新型コロナ問題での歯科医療の役割

こんにちは。中野区 新井薬師前駅徒歩4分 中野通り沿いにある歯医者さん コンデンタルクリニック院長の今です。

東京を含む首都圏で緊急事態宣言が発令された4月8日から、先日の解除の報告のあった5月25日まで、歯科界でも様々なことが起こりました。その流れは今も続いていますし、歯科医療というものを考えさせられる日々でした。

緊急事態宣言が発令されると、歯科医院はアメリカのように閉院しなくてはいけないことを覚悟していました。しかし、結果としては歯科を含む医療従事の仕事には規制はかかりませんでした。ただ、歯科医師会のほうからは、緊急を要しない治療は、行なわず延期するよう通達が来ました。

当院も近隣の病院で大きなクラスターが発生したため、患者さんの受け入れを制限して縮小診療を行うようにしました。メンテナンスを含めた緊急性のないと思われる治療の方は日にちの変更をお願いして、診療にあたりました。感染拡大防止のためでしたが、皆さんのご協力に感謝申し上げます。

皆さんは、スタンダードプリコーションという考え方をご存じでしょうか。スタンダードプリコーションというのは、感染症にかかっている事が明らかになっている人に対して対策を講じるのではなく、すべての患者様の体液や分泌液、粘液などが感染源であるかもしれない、と考えた上で、その感染を予防する対策の事です。当院では元来、このスタンダードプリコーションに則り様々な感染防止対策を講じており、さらに新型コロナウイルスの感染拡大を防ぐために各種取り組みを実施しております。

日々先の見えない中で、勇気づけられたのは感染拡大防止に普段以上に院内の滅菌、消毒、清掃に力を入れてくれたスタッフの頑張りや患者様からの励ましの言葉だったりします。また、全国的に深刻な医療物資の不足に陥り、マスク、アルコール消毒液、グローブなど今まで普通に流通していた物が手に入らなくなりました。そんな中、一生懸命医療物資の調達にあたってくれたディーラーの方々、また、マスクを寄贈していただいた歯科医師会、患者様の紹介でマスクを寄贈していただいた村上財団の方たちに深く感謝申し上げます。

新型コロナウイルス感染拡大の最中、歯科医療の重要性をメディアでも取り上げていただくこともありました。しかし、一方で歯科医療従事者が感染リスクが高いなど、誹謗中傷する報道も多くされました。現実には感染リスクが高い職種といえども前述したスタンダードプリコーションを常日頃から行っているため、ウイルスの感染リスクはかなり低く、これだけ感染拡大が生じている中で、全国の歯科医院で患者さんが新型コロナウイルスに感染したケースは一つもありません。日本歯科医師会も歯科医院が安全であるということを告知しています。

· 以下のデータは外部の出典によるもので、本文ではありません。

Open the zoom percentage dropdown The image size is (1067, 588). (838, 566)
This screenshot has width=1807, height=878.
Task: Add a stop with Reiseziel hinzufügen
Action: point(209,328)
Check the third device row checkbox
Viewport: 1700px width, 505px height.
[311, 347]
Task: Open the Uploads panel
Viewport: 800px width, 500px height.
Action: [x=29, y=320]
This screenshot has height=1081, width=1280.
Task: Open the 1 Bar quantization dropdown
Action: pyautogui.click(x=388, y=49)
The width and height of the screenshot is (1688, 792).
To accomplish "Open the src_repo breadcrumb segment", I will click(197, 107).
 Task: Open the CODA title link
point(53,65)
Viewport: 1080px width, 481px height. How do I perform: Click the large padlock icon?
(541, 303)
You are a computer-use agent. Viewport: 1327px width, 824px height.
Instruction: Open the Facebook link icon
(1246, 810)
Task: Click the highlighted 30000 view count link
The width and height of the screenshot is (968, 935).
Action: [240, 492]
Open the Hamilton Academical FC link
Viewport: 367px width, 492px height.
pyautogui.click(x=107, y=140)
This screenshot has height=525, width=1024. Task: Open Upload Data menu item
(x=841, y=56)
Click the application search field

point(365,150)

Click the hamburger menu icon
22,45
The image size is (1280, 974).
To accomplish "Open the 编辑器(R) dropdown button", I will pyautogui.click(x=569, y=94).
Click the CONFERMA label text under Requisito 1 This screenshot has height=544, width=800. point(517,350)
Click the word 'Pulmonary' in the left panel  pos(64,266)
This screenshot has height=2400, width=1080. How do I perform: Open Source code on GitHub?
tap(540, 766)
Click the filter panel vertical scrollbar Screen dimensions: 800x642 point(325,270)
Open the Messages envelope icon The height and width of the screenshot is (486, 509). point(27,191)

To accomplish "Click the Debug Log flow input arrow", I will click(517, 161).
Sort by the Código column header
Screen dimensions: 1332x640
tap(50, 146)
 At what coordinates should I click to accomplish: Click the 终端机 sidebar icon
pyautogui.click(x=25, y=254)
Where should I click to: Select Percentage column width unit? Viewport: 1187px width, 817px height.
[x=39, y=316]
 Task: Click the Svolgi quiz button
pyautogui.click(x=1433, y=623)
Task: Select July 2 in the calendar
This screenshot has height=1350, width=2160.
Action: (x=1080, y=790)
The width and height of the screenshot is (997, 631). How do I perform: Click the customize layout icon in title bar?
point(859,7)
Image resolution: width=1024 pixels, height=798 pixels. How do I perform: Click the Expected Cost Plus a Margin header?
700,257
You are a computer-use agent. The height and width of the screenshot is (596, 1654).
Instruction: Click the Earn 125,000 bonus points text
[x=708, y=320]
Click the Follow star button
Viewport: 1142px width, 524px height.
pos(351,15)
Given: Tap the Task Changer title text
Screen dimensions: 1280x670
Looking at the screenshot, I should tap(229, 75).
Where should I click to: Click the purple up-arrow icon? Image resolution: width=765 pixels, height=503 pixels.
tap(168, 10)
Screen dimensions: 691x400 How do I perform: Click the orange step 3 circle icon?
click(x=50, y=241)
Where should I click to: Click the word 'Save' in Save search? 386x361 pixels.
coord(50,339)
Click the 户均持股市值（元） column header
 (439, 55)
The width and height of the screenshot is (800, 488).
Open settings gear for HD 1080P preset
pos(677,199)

最近の新型コロナウイルスに関する論文では、感染の予防には口腔衛生管理が重要という論文も出てきています。我々歯科医療従事者は唯一それができる職業だと思っております。ウイルスは目や鼻や口から入ってきます。日本のように早くからマスク着用を徹底していたからこそ、欧米諸国に比べて感染者数が少ないのではないでしょうか。

1.口腔健康管理(口腔清掃)はウイルス感染への水際対策です。

2.不潔なお口は腸内細菌のバランスを乱して全身の免疫力を弱めます。

3.お口が不潔だと肺炎のリスクも高まります。

以上のことが、日本歯科医学会連合 新型コロナウイルス感染症対策チームで詳しく書かれています。

歯科医療は、口の中の病気が多いことから医科から分化したと聞いたことがあります。歯科は常に虫歯菌や歯周病菌、その他の細菌やウイルスとの戦いの医療です。新型コロナウイルスも例外ではないと思っております。口腔の状態を良くしてあげることが新型コロナウイルス感染防止にも有益であり、昔から感染症に立ち向かってきた歯科医療だからこそそれができるのではないかと思っております。

最後に、この未曽有の事態の中で感染拡大防止に尽力を注いでくれているスタッフ、予約変更をお願いしながら来院していただいた患者様、休まず医療物資を届けていただいたディーラーの方々、マスクを寄贈していただいた歯科医師会、村上財団の関係者の方々、そして心配しながらいつも見守ってくれている家族に感謝の意を表します。